The test collection is
The accelerated search modeling system according to claim 1, wherein the search word is a set between the question word and a correct ranking of search results for the question word.

The search model generation unit
The accelerated search modeling system according to claim 1, wherein a search model is generated using a machine learning method.

The search model generation unit
The accelerated search modeling system according to claim 1, wherein a search model is generated by selecting at least one feature and a normalization method for the feature for the search result.

The search model evaluation unit
The accelerated search modeling system according to claim 6, wherein a weight value of each feature selected for the search result is analyzed.

The search model evaluation unit
The accelerated search modeling system according to claim 1, wherein accuracy and correlation are confirmed in real time with respect to the generated search model.

The test collection generation unit
The speedup of claim 1, wherein when the performance of the search model cannot satisfy a preset criterion, the ranking of the search results is rearranged and the generated test collection is regenerated. Search modeling system.

Generating a test collection using search results for the query terms;
Generating a search model capable of determining a correct ranking related to the question word from the test collection;
Evaluating the performance of the search model against the generated search model;
A speed-up search modeling method characterized by including:

The step of generating a test collection comprises
11. The accelerated search modeling method according to claim 10, wherein a test collection for the question word is generated by aligning rankings of the search results.
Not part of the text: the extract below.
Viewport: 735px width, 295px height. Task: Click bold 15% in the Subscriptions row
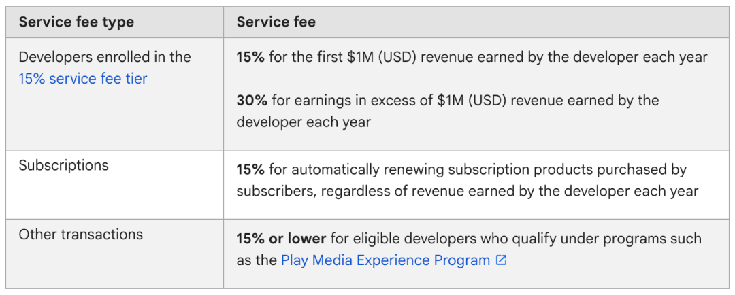(250, 169)
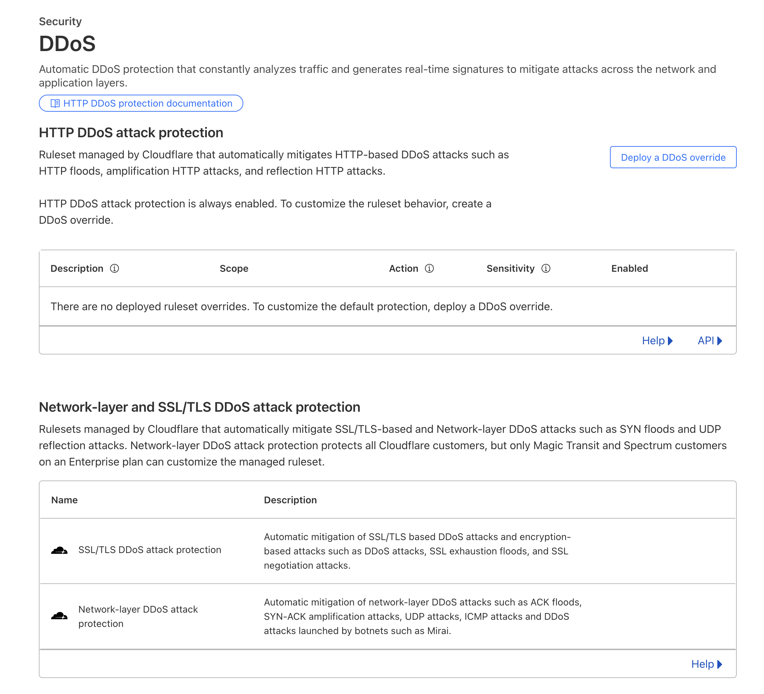
Task: Click the HTTP DDoS attack protection heading
Action: pyautogui.click(x=131, y=132)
The step of generating a test collection comprises
11. The accelerated search modeling method according to claim 10, wherein when the ranking of the search results cannot be divided, they can be arranged in the same rank.

The test collection is
The accelerated search modeling method according to claim 10, wherein the search word is a set between the question word and a correct ranking of search results for the question word.

The step of generating a search model includes:
The speed-up search modeling method according to claim 10, wherein a search model is generated using a machine learning method.

The step of generating a search model includes:
11. The accelerated search modeling method according to claim 10, wherein a search model is generated by selecting at least one feature and a normalization method for the feature for the search result.

Said step of evaluating the performance of the search model comprises:
The accelerated search modeling method according to claim 15, wherein a weight value of each feature selected for the search result is analyzed.

Said step of evaluating the performance of the search model comprises:
The speed-up search modeling method according to claim 10, wherein accuracy and correlation are confirmed in real time with respect to the generated search model.

The step of generating a test collection comprises
The speed-up according to claim 10, wherein when the performance of the search model cannot satisfy a preset criterion, the ranking of the search results is rearranged and the generated test collection is regenerated. Search modeling method.

A computer-readable recording medium having recorded thereon a program for executing the method according to claim 10.